_QUOTED TEXT_.
★ ★ ★ ★

The Franciscan movement was originally a movement of piety only, and did not contain within itself any intellectual elements. In fact, learning was distinctly discouraged. “Must I part with my books?” said the scholar with a sinking heart. “Carry nothing with you for your journey” was the inexorable answer. “Not a Breviary? Not even the Psalms of David?” “Get them in your heart of hearts, and provide yourself with a treasure in the heavens. Whoever heard of Christ reading books save when He opened the book in the synagogue and then closed it and went forth to teach the world for ever.”[572]

Almost simultaneously with the founding of the Franciscan movement, St. Dominic realised the necessity of bringing about a moral reformation. His method, however, differed appreciably from that adopted by St. Francis. To St. Dominic, ignorance and vice were the great evils to be contended against: hence, he formed a community whose purpose it was to instruct the unlearned and to confute the heretic, through the agency of the pulpit.[573] To this community, Innocent III. gave his formal sanction in 1215.

Study was not regarded in the same way by the Friar as it was by the monk. To the monk, study or labour was enjoined as a means for bringing about a subjugation of human passions, or as an occupation for hours that would otherwise be spent in idleness; the extent to which they became teachers arose out of the exigencies of the times. “Officium monachi non docentis sed plangentis.” The aim of the monk was simply the salvation of his own soul; for the outside world he disclaimed duty or responsibility. Seclusion and separation from all but the members of his own community, were regarded as the great instruments by which his object was to be achieved. To the friar christianity appeared as a means by which the regeneration of society could be effected. Hence the cause of the difference in the attitude towards education. It was not an occupation for idle hours, or a prophylactic against temptation, but a means by which a power to influence the minds of men could be acquired. Particularly was this true of the Dominicans. The immediate purpose of their Order was resistance to the Albigensian heresy. “Hence it was natural that Dominic should have looked to the universities as the most suitable recruiting ground for his Order; to secure for his preachers the highest theological training that the age afforded, was an essential element of the new monastic ideal.”[574] It was not, however, long before the Franciscans also found it necessary to go to the universities for additions to their ranks. Within thirty-five years of the death of their founder, the Franciscans had become as conspicuous for intellectual activity as the Dominicans, and, for the next two hundred years, the intellectual history of Europe is bound up with the divergent views of these great Orders.

★ ★ ★ ★

_WHAT TO DO_. Reproduce the part of the passage on the friars that opens with the words containing "Almost simultaneously with" and closes with "sanction in 1215.". Please rely on the passage on the friars alone.

_SOURCE MATERIAL_.
★ ★ ★ ★

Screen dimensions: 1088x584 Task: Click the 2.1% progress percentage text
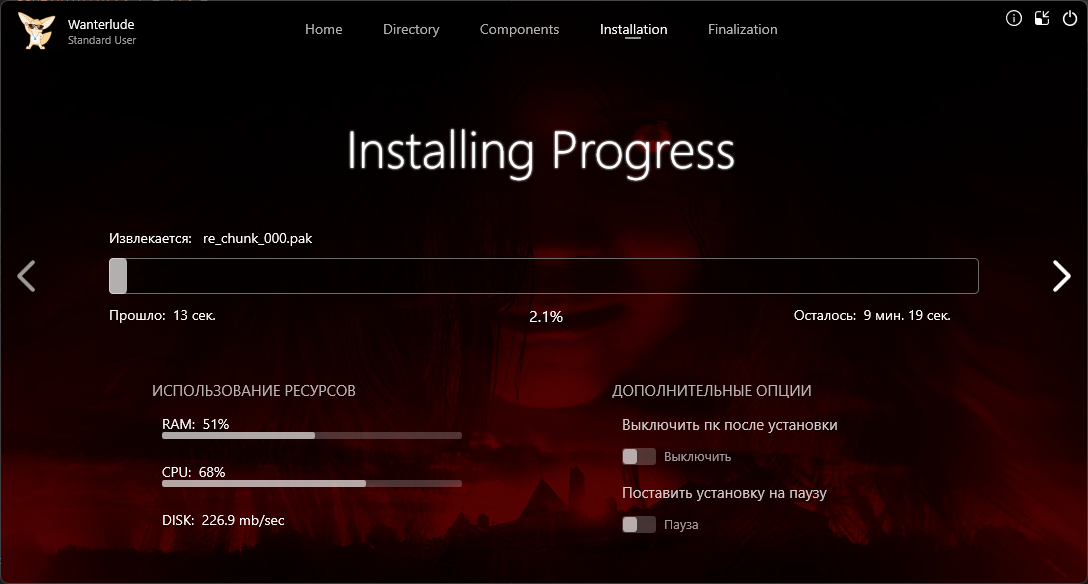point(545,317)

★ ★ ★ ★

_COMPLETE OUTPUT_.
Almost simultaneously with the founding of the Franciscan movement, St. Dominic realised the necessity of bringing about a moral reformation. His method, however, differed appreciably from that adopted by St. Francis. To St. Dominic, ignorance and vice were the great evils to be contended against: hence, he formed a community whose purpose it was to instruct the unlearned and to confute the heretic, through the agency of the pulpit.[573] To this community, Innocent III. gave his formal sanction in 1215.